- 55°17′17″N 77°44′51″W﻿ / ﻿55.28806°N 77.74750°W
- Cultures: Dorset culture
- Location: Kuujjuarapik, Quebec, Canada

History
- Built: c. 50 BCE
- Abandoned: c. 240 CE

Site notes
- Discovered: 1986

= GhGk-63 =

Archaeological site in northern Quebec

GhGk-63 is a Dorset culture archaeological site in Northern Quebec, Canada, about 1 km north of the villages of Kuujjuarapik and Whapmagoostui and the mouth of the Great Whale River. It was discovered in 1986, prior to the construction of a landfill. Human habitation has been dated as early as c. 50 BCE.

== Site ==
GhGk-63 is a Dorset culture archaeological site near the villages of Kuujjuarapik and Whapmagoostui at the mouth of the Great Whale River of Nunavik, Quebec. The site is about 940 m north of Kuujjuarapik and 800 m east of the shoreline of the Hudson Bay. It lies adjacent to a boulder field on the southeastern slope of a bedrock hill, with elevation varying between 26–32 m above sea level. The site is bounded to its north and east by rocky outcrops, a sandy coastal terrace to the south and west. A gravel pit encroaches on the site to the southeast; as of 1991, about a fifth of the site has been disturbed by gravel excavation for local construction. The site covers around 4000 m2. The site is covered with various lichens, with various grasses, shrubs, and thick mosses such as sphagnum along the gravel pit and the southeastern slope of the terrace. A dense expanse of black spruce, alder, and willows lines the site to the south and west. Stratigraphies taken at the site reveal a gravel horizon beneath layers of brown sandy humus and sod, each about 12 cm thick.

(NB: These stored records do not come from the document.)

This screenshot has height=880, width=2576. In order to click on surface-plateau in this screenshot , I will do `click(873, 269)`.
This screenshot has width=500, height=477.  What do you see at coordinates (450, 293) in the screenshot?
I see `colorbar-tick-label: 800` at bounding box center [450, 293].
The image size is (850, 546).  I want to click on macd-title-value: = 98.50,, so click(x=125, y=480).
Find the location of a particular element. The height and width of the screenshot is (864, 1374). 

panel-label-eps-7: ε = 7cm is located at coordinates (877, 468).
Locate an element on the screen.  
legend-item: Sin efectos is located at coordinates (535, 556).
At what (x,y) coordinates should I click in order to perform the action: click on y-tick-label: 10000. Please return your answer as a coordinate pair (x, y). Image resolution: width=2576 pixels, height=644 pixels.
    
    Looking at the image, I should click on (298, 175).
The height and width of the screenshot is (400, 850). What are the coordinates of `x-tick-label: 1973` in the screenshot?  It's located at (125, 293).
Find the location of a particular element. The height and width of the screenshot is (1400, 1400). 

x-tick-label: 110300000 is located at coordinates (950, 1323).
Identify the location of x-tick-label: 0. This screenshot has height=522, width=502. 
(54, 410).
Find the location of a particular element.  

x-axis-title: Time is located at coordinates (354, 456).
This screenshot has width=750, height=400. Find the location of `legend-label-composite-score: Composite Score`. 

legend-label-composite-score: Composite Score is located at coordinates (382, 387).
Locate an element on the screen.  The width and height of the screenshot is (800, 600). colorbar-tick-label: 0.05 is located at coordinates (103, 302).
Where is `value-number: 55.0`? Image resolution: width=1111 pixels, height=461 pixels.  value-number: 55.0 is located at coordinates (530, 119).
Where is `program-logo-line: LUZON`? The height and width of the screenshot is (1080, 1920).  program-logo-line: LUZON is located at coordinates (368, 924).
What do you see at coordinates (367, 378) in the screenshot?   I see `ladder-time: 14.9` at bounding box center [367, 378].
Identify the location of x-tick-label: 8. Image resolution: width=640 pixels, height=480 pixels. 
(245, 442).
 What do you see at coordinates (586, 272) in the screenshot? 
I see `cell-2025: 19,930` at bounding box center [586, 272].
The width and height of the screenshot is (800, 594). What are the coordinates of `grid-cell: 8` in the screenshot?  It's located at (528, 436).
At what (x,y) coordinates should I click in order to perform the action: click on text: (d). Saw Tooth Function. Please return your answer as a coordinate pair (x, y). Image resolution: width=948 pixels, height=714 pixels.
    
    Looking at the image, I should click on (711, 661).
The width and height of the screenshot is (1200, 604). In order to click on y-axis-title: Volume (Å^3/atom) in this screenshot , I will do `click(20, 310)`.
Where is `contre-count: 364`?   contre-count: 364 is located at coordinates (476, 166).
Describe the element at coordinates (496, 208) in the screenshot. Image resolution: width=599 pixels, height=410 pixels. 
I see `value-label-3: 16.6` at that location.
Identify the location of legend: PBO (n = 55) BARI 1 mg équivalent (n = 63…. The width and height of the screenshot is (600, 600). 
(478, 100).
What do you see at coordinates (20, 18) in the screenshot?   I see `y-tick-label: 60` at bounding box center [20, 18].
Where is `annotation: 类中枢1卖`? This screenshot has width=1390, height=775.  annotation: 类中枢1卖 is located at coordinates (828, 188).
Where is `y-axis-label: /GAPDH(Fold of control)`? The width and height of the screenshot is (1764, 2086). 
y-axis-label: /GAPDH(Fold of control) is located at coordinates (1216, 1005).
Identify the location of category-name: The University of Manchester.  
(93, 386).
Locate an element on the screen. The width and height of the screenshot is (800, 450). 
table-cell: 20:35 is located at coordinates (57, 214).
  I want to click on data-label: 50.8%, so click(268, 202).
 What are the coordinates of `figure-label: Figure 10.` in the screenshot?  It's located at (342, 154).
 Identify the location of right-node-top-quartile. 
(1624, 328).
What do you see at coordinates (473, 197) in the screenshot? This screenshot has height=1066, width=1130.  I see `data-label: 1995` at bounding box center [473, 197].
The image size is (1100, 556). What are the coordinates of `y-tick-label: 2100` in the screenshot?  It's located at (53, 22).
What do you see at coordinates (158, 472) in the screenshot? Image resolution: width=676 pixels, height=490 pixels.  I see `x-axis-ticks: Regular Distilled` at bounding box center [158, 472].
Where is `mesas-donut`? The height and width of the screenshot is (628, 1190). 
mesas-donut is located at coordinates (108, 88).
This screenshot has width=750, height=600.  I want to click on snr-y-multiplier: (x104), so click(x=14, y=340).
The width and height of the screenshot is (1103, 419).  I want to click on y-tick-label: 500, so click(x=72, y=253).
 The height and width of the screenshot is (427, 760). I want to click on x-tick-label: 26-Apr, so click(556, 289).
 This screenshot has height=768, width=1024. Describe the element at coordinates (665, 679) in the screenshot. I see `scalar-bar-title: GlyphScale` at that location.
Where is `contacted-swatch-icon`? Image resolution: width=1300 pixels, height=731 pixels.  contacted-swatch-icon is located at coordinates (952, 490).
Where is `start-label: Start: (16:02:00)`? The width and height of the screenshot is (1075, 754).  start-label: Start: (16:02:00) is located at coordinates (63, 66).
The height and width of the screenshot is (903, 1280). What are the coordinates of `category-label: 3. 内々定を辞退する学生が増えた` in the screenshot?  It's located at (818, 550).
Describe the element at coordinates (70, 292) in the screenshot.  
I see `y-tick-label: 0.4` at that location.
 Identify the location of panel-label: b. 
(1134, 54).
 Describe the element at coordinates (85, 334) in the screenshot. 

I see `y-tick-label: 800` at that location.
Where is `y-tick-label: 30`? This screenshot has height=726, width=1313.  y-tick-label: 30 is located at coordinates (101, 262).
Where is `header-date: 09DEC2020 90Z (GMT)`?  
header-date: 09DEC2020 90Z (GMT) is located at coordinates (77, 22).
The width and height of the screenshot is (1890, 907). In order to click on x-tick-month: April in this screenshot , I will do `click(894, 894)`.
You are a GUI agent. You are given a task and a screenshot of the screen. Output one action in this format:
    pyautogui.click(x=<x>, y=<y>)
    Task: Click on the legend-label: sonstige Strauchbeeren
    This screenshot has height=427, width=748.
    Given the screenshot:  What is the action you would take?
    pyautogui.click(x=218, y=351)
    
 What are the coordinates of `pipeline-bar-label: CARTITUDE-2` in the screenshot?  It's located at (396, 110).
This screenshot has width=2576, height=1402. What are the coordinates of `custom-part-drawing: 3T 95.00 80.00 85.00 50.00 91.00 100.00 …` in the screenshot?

The site was first occupied between c. 50 BCE, and periodically occupied until c. 240 CE. The beginning of occupation at the site dates to the reemergence of attested human settlement on the eastern coast of the Hudson Bay, without firm archaeological evidence of sites for the latter half of the 1st millennium BCE.

=== Structures ===
The remains of three semisubterranean dwellings and seven tent rings have been found at the site. The semisubterranean dwellings range are roughly rectangular, about 2.75 m long and 2.25 m wide. The tent rings are a mix of circles and ovals, with one rectangle. The smallest is a circle 2.4 m in diameter, while the largest is an oval measuring 3.0 x 3.5 m.

=== Artifacts ===
A total of 11,918 lithic specimens have been recovered from the site, alongside 813 bone fragments and 16 charcoal samples.

== Excavation ==
During surveys sponsored by the Kativik Regional Government prior to the construction of a landfill in Kuujjuarapik, a team of four archaeologists discovered the GhGK-63 site in June 1986 along the route of a proposed access road. In August 1990, the Avataq Cultural Institute conducted a salvage excavation at the site in preparation for further gravel excavation the site. Further survey work was done in 1991.